Her pioneering interest in the range and capabilities of the human voice led her to develop what is now called “extended vocal technique”, which uses the voice as an instrument rather than the conveyor of words, and gives her music a universality which makes it sound both arcane and contemporary. She combines Medieval plainchant and oriental melodies with drones, wordless incantations, ululations and chattering murmurs. It’s direct yet lyrical, accessible yet otherworldly, serene yet challenging. Essentially tonal, her wordless music is powerfully communicative, arresting and transporting. As a cross-disciplinary artist who uses music, dance, film and performance, Monk has always taken on themes that can’t always be expressed but can be suggested through her work. Her distinctive music is just one fascinating facet of a much greater whole.
John Adams
John Adams: Grand Pianola Music – Part II: On the Dominant Divide (John Alley, piano; Shelagh Sutherland, piano; London Sinfonietta; John Adams, cond.)
Half a generation younger than the founders of American Minimalist music, John Adams’ music perhaps falls more comfortably into the category of “post-minimalist”, but it’s a description which does a disservice to Adams’ vibrant creative output. While his music uses the hypnotic repetitions and loops, subtly shifting harmonies, and spooling melodies of minimalism, Adams successfully melds the rigorous purity of minimalism with a far richer palette, to create music which can be grand, inventive and dramatic, lushly textured, almost to the point of excess, emotionally expressive, or quietly moving and meditative.
Adams rejected atonality at a time when it was deeply fashionable and viewed by many as the only way to compose; instead his compositional language draws on the Classical tradition – at times deeply romantic – and also on American folk music, and pop. ‘Grand Pianola Music’, for example, mixes the heady late nineteenth-century romanticism of Rachmaninoff with Liszt-meets-Liberace virtuosity, the mesmeric minimalist conceits of Steve Reich, the subtle but piquant harmonic shifts of Philip Glass, and a memorably joyous major-key anthem.
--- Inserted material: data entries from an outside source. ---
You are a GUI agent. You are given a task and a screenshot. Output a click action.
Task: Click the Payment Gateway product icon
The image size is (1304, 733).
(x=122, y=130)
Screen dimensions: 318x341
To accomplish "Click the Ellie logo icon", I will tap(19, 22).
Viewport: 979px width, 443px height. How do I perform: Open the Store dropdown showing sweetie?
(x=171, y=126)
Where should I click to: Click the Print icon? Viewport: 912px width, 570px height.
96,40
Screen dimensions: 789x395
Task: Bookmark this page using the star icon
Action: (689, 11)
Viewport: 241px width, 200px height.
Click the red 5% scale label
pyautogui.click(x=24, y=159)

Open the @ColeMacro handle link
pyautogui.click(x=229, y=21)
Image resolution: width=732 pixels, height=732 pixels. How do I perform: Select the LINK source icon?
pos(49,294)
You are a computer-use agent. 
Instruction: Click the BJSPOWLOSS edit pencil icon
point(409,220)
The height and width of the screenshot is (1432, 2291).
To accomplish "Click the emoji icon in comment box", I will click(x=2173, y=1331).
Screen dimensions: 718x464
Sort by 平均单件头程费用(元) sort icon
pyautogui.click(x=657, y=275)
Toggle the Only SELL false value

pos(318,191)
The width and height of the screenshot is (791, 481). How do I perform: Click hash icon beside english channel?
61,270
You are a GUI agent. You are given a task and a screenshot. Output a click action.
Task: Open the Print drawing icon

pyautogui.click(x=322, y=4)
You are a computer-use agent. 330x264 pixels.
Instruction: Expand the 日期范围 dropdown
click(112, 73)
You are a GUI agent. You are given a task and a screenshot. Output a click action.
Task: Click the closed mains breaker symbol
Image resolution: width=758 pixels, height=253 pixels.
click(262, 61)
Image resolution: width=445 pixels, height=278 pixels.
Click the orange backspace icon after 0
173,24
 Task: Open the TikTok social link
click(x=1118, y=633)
In ‘Harmonielehre’ – a three-movement symphony in all but name – Adams pays homage to the monumental structures and opulent romanticism of Wagner, pre-atonal Schoenberg, Sibelius and Mahler (the second movement makes reference to the Adagio of Mahler’s Tenth Symphony). Its complex textures and haunting melodies are interwoven with Adam’s distinct use of sparkling percussion and hovering strings, from the booming, attention-grabbing chords and propulsive energy of the first movement to the finale which unfolds like the sunrise opening of Schoenberg’s ‘Gurrelieder’ before building to an astonishing, emphatic blaze of sound.